▶ Material supplied
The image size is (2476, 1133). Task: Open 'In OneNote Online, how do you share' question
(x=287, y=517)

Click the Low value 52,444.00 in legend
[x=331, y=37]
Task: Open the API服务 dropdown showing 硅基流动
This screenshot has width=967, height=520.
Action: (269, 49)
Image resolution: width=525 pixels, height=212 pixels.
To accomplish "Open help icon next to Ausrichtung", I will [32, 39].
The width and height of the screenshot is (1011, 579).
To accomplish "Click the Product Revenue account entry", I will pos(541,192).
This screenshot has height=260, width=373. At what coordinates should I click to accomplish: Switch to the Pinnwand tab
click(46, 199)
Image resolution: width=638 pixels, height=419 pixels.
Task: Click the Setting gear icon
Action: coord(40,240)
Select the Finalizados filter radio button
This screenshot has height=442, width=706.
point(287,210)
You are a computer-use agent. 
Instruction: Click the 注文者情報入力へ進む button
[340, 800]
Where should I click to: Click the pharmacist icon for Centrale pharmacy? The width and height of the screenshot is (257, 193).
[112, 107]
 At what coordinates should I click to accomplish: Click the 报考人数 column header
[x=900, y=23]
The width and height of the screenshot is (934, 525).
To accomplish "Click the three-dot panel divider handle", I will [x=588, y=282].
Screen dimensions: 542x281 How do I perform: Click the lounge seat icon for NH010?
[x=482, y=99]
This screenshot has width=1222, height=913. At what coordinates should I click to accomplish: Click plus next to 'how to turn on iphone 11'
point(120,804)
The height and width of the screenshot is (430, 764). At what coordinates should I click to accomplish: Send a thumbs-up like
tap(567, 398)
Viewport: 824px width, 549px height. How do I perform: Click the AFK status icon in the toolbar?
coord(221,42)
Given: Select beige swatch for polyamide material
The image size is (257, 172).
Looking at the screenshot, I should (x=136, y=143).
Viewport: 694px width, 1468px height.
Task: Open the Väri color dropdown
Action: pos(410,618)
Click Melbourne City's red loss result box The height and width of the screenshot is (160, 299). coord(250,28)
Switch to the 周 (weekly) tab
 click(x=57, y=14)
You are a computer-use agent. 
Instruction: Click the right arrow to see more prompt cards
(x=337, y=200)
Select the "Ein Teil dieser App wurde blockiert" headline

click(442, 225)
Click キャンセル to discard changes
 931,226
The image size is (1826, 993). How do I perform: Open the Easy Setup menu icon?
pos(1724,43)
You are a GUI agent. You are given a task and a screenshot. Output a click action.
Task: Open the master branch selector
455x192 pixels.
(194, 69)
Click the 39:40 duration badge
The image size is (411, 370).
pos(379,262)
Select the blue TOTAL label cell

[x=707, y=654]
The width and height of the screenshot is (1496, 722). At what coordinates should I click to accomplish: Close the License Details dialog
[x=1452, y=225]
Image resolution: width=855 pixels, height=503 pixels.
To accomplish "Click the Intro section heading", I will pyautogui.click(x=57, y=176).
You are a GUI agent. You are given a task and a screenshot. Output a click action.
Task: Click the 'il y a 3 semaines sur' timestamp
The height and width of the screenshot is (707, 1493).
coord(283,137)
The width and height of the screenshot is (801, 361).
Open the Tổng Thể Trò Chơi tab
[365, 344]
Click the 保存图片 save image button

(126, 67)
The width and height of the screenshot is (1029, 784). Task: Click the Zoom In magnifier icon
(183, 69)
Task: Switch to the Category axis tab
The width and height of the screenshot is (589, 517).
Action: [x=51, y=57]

▶ Task statement
Could you arrange every line of the records above into a Markdown table with columns "Row" and "Line", numbering each row and skipping blank lines?

▶ Full response
| Row | Line |
|---|---|
| 1 | The image size is (2476, 1133). Task: Open 'In OneNote Online, how do you share' question |
| 2 | (x=287, y=517) |
| 3 | Click the Low value 52,444.00 in legend |
| 4 | [x=331, y=37] |
| 5 | Task: Open the API服务 dropdown showing 硅基流动 |
| 6 | This screenshot has width=967, height=520. |
| 7 | Action: (269, 49) |
| 8 | Image resolution: width=525 pixels, height=212 pixels. |
| 9 | To accomplish "Open help icon next to Ausrichtung", I will [32, 39]. |
| 10 | The width and height of the screenshot is (1011, 579). |
| 11 | To accomplish "Click the Product Revenue account entry", I will pos(541,192). |
| 12 | This screenshot has height=260, width=373. At what coordinates should I click to accomplish: Switch to the Pinnwand tab |
| 13 | click(46, 199) |
| 14 | Image resolution: width=638 pixels, height=419 pixels. |
| 15 | Task: Click the Setting gear icon |
| 16 | Action: coord(40,240) |
| 17 | Select the Finalizados filter radio button |
| 18 | This screenshot has height=442, width=706. |
| 19 | point(287,210) |
| 20 | You are a computer-use agent.  |
| 21 | Instruction: Click the 注文者情報入力へ進む button |
| 22 | [340, 800] |
| 23 | Where should I click to: Click the pharmacist icon for Centrale pharmacy? The width and height of the screenshot is (257, 193). |
| 24 | [112, 107] |
| 25 |  At what coordinates should I click to accomplish: Click the 报考人数 column header |
| 26 | [x=900, y=23] |
| 27 | The width and height of the screenshot is (934, 525). |
| 28 | To accomplish "Click the three-dot panel divider handle", I will [x=588, y=282]. |
| 29 | Screen dimensions: 542x281 How do I perform: Click the lounge seat icon for NH010? |
| 30 | [x=482, y=99] |
| 31 | This screenshot has width=1222, height=913. At what coordinates should I click to accomplish: Click plus next to 'how to turn on iphone 11' |
| 32 | point(120,804) |
| 33 | The height and width of the screenshot is (430, 764). At what coordinates should I click to accomplish: Send a thumbs-up like |
| 34 | tap(567, 398) |
| 35 | Viewport: 824px width, 549px height. How do I perform: Click the AFK status icon in the toolbar? |
| 36 | coord(221,42) |
| 37 | Given: Select beige swatch for polyamide material |
| 38 | The image size is (257, 172). |
| 39 | Looking at the screenshot, I should (x=136, y=143). |
| 40 | Viewport: 694px width, 1468px height. |
| 41 | Task: Open the Väri color dropdown |
| 42 | Action: pos(410,618) |
| 43 | Click Melbourne City's red loss result box The height and width of the screenshot is (160, 299). coord(250,28) |
| 44 | Switch to the 周 (weekly) tab |
| 45 |  click(x=57, y=14) |
| 46 | You are a computer-use agent.  |
| 47 | Instruction: Click the right arrow to see more prompt cards |
| 48 | (x=337, y=200) |
| 49 | Select the "Ein Teil dieser App wurde blockiert" headline |
| 50 | click(442, 225) |
| 51 | Click キャンセル to discard changes |
| 52 |  931,226 |
| 53 | The image size is (1826, 993). How do I perform: Open the Easy Setup menu icon? |
| 54 | pos(1724,43) |
| 55 | You are a GUI agent. You are given a task and a screenshot. Output a click action. |
| 56 | Task: Open the master branch selector |
| 57 | 455x192 pixels. |
| 58 | (194, 69) |
| 59 | Click the 39:40 duration badge |
| 60 | The image size is (411, 370). |
| 61 | pos(379,262) |
| 62 | Select the blue TOTAL label cell |
| 63 | [x=707, y=654] |
| 64 | The width and height of the screenshot is (1496, 722). At what coordinates should I click to accomplish: Close the License Details dialog |
| 65 | [x=1452, y=225] |
| 66 | Image resolution: width=855 pixels, height=503 pixels. |
| 67 | To accomplish "Click the Intro section heading", I will pyautogui.click(x=57, y=176). |
| 68 | You are a GUI agent. You are given a task and a screenshot. Output a click action. |
| 69 | Task: Click the 'il y a 3 semaines sur' timestamp |
| 70 | The height and width of the screenshot is (707, 1493). |
| 71 | coord(283,137) |
| 72 | The width and height of the screenshot is (801, 361). |
| 73 | Open the Tổng Thể Trò Chơi tab |
| 74 | [365, 344] |
| 75 | Click the 保存图片 save image button |
| 76 | (126, 67) |
| 77 | The width and height of the screenshot is (1029, 784). Task: Click the Zoom In magnifier icon |
| 78 | (183, 69) |
| 79 | Task: Switch to the Category axis tab |
| 80 | The width and height of the screenshot is (589, 517). |
| 81 | Action: [x=51, y=57] |